Ben de saygıyla selamlıyorum tüm üyeleri ve katılan bütün bürokratları.

Evet, şimdi, Plan ve Bütçeye gelen kanun teklifi -bu da muhtemelen, umuyoruz ki son olacak- geliş şekli ve bugün teklif sahibi Sayın Elitaş'ın da sunuş konuşmasında belirttiği gibi, Cumhurbaşkanının bir televizyon programında atıf yapmasıyla bir kanuni hazırlık ama kendilerinin daha önceden böyle bir hazırlık yaptığını belirtti. Bu, yönetimsel ve bu sistemin bir sorununu aslında bu kanun teklifi yine, bir kez daha ortaya çıkarttı. Bir parti Genel Başkanı olan Cumhurbaşkanının bir seçim propaganda döneminde deklare etmesi, bir propaganda aracı olarak kullanması özellikle emekli maaşlarını ya da farklı alanlarda -ki belki önümüzdeki günlerde tekrar bu tür açıklamaları olacak- ve hızlıca bir kanun teklifinin de Komisyona getirilmesi, yönetimsel ve kurumsal sorunu bir kez daha ortaya çıkarttı. Kanunun içerisindeki düzenlemelerde tabii tali komisyonlar var, bizim grubumuzun değerli üyeleri, bu komisyonun üyeleri buradalar; işte, Sağlık Komisyonu, Adalet Komisyonu üyeleri. Yani, kendilerine tali komisyon olarak -resmî- deklare edilmesine rağmen üyelerimize bu kanun teklifi gitmiyor. Sağlık alanının ve adalet alanının ciddi tartışması gereken önemli maddeleri varken bu yapılmadı; yine bu da temel bir sorun olarak ortada.

Yargıyla ilgili düzenlemelerde şunu söylemek istiyorum: İşte, 7'nci mi, 8'inci mi, bir reform paketi şu an Genel Kurulda görüşülmeye başlandı ama yargı alanında yargının tarafsızlığı, bağımsızlığı sorununu, hâkim atamalarını, işte bir parti genel merkezinde hâkim atamalarını görmüşken, işte, üst düzey yargı mensuplarının özlük haklarının düzeltilmesiyle ilgili kanun teklifinin gelmesi ciddi bir çelişki olarak ortada duruyor.

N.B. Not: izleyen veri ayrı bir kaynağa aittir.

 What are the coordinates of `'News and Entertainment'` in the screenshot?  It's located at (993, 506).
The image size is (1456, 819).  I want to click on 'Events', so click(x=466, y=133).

İşte, keza üstün hizmetlerinden, fedakârlıklarından dolayı devlet nişanı ya da bir madalya verilmesi de; yine deprem bölgesinde kurumsal çok ciddi bir sorun alanı varken; ciddi arama, kurtarma, işte, bildiğimiz o süreçlerdeki kurumsal bir eksiklik varken bizim fedakârlıktan dolayı madalyayı konuşmamızı da o vatandaşlarımız açısından ciddi bir sorun olarak görüyorum yani bugünün gündemi olmamalıydı bu. Çünkü biz ciddi bir sorun yaşadık orada, kabul edelim veya etmeyelim. Bu varken bir fedakârlıktan dolayı madalya tartışmalarını gündeme getirmek bence ciddi yaralayıcı bir durum olarak ortada.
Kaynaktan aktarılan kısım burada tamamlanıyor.